_WHAT TO PRODUCE:_
Please transcribe exactly the lines from the one containing "Hnojivá (140, 1523)" through the end of the records below, both included, and nothing else.
___ RECORDS
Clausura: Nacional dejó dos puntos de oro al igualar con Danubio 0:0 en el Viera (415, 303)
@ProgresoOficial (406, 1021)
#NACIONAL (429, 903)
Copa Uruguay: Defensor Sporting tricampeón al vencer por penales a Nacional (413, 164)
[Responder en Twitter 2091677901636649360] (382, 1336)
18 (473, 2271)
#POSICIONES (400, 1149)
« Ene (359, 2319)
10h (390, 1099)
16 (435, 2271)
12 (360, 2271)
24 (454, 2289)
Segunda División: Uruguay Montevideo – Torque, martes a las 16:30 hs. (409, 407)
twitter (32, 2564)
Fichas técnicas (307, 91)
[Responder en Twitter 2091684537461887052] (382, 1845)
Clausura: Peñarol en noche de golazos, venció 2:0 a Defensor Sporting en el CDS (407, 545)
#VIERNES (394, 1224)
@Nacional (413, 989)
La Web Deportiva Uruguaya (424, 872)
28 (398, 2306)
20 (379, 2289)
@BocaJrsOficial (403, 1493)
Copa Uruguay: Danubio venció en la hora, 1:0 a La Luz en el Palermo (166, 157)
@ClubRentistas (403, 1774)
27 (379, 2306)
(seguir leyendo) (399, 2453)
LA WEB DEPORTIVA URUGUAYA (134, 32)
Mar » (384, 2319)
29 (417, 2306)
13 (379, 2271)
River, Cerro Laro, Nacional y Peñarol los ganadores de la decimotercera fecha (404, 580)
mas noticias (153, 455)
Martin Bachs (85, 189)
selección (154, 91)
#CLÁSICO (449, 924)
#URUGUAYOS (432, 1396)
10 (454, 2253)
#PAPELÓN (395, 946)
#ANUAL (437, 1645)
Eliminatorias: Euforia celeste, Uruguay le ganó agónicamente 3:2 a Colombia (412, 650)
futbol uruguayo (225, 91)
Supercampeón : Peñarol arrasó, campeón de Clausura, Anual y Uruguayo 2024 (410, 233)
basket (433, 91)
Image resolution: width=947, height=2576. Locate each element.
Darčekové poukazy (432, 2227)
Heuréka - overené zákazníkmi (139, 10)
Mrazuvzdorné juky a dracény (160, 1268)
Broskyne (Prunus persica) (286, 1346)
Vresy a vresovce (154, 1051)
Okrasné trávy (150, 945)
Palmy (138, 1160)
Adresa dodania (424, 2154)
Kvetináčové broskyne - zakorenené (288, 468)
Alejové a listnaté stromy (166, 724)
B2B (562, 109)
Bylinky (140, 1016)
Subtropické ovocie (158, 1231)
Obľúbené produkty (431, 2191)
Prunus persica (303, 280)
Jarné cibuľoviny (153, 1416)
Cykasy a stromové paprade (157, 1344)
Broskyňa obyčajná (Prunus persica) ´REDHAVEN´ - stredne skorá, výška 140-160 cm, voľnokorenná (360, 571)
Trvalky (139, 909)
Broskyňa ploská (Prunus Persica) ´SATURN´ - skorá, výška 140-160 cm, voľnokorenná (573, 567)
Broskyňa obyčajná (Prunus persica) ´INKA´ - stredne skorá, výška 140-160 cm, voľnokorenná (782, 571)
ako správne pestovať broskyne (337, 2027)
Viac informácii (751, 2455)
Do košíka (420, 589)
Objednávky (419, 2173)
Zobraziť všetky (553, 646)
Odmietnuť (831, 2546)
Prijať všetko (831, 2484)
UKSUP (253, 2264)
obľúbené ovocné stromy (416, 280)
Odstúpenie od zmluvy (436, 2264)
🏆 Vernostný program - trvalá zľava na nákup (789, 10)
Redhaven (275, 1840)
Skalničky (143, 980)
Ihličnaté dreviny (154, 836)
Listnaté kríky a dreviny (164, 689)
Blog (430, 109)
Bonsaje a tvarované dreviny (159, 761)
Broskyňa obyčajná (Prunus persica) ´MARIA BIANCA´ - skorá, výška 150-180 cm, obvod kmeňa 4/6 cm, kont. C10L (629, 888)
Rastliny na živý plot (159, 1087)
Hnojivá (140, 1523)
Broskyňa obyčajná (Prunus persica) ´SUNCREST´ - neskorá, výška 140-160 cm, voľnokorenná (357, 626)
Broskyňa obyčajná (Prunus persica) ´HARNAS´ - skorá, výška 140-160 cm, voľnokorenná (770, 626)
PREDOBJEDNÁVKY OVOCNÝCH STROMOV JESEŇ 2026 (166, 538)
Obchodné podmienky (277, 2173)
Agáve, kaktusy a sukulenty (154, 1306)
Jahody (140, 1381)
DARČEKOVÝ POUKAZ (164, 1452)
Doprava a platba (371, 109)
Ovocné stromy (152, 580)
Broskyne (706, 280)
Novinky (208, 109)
______
_TASK SOLUTION:_
Hnojivá (140, 1523)
Broskyňa obyčajná (Prunus persica) ´SUNCREST´ - neskorá, výška 140-160 cm, voľnokorenná (357, 626)
Broskyňa obyčajná (Prunus persica) ´HARNAS´ - skorá, výška 140-160 cm, voľnokorenná (770, 626)
PREDOBJEDNÁVKY OVOCNÝCH STROMOV JESEŇ 2026 (166, 538)
Obchodné podmienky (277, 2173)
Agáve, kaktusy a sukulenty (154, 1306)
Jahody (140, 1381)
DARČEKOVÝ POUKAZ (164, 1452)
Doprava a platba (371, 109)
Ovocné stromy (152, 580)
Broskyne (706, 280)
Novinky (208, 109)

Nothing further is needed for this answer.